2
Ravi loped along, humming a happy little tune and smiled to himself, still buzzing with feel-good hormones from Sani's little treat this morning. Each long, bounding stride carried him almost five meters before the weak gravity of the asteroid pulled him back to the crumbling surface. This part of the asteroid was a mix of dusty regolith with a leavening of rocky chunks scattered through it, bound together by small amounts of water ice. So at each step the surface gave way under Ravi's boots, absorbing much of the force he was exerting. It was almost like running through dunes at the beach, only the gravity was one fiftieth that of Duniya.
The inside of Ravi's helmet was crowded with holodisplays; there was no room for things as mundane as air supply and suit temperature - the VI on Tarak station was monitoring those things anyway - instead the displays crawled with feeds from several of the drone teams. Sani must have made some adjustments to the work plans for some teams, because Ravi saw that units from K and I were re-deploying to new ground a little bit to polar north of their previous sites. A couple of the I team units had fallen behind the rest of the group and as Ravi watched, their symbols both switched to hash marks, indicating that they were stopped and that the automated routines to free themselves had failed.
Still humming happily, Ravi took the data in, glancing over at his current priority list. The list was topped by checking on a stopped rare earth harvester that was sifting through piles of regolith left by the I and K drones in their previous work sector. The rare earth harvesters were always a high priority because the materials that they gathered were extremely valuable for the electronics industry back home; factories operated by the Aishywiar caste in particular required large quantities of the materials to produce the advanced processors that controlled and integrated the Elephant Battalions - regiments of the massive armored machines were vital tools in the increasingly-frequent confrontations with the Lesser States.

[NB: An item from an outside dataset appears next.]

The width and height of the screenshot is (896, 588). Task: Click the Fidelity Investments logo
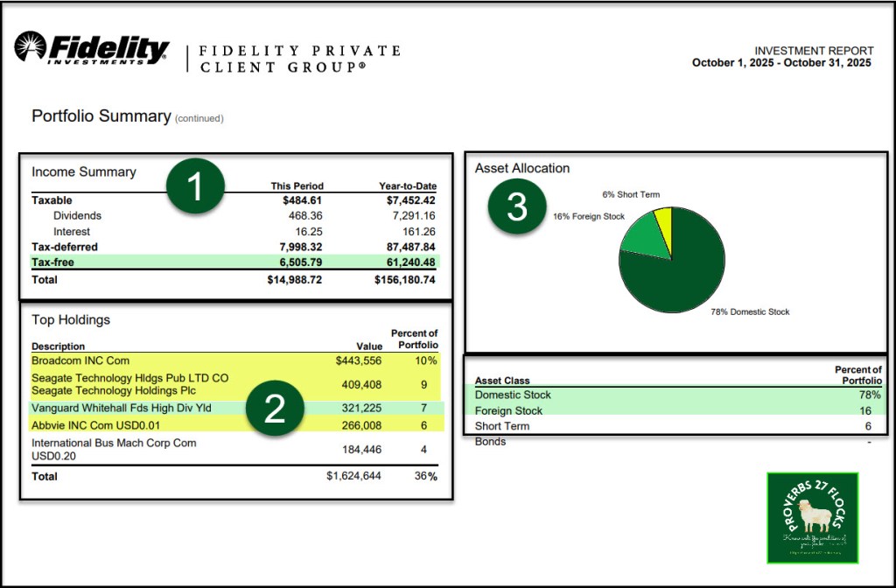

In this case, Ravi would pass almost right by the drones on his way to the harvester. Without hesitation, he added the two I team drones to the top of the priority list; he would check on them on his way to the harvester. Sani would probably have passed by the two stuck drones and gotten back to them later, that was the way she generally worked. But Ravi was always a little quicker to readjust his priorities; as long as he was fast with getting the drones freed, he would still have the rare earth harvester back online faster than Sani anyway.
Shifting his loping strides slightly away from his previous course, Ravi almost covered the distance to the stuck drones in just a few dozen hops. As he topped a small rise, the dusty red and yellow heat shields of the two drones hove into view; four long strides later, Ravi was within a few meters of the nearer of the pair. Ravi dug his heels into the regolith, braking himself almost to a stop, then hopped over to the drone. Most of the displays on his helmet automatically cleared as he reached the machine and a narrow stip of data began to stream near the top of his field of vision, relaying the current status of the machine.
The I team drones scraped up regolith as they moved about the surface of the asteroid, quickly separating water ice and frozen gases into a pair of fiber hoppers that trailed along behind the unit as it moved about and dropping small piles of other solids in a trail for other units to prospect. Periodically a floating depot drone would pass nearby, connecting a flex tube receiver to the hopper and vacuuming the contents out to to be sorted and processed into usable gases and liquids. By default, the drones always continued scooping and processing material, even when they were issued instructions to move to a new work sector. Somehow these two machines had become stuck and unable to free themselves.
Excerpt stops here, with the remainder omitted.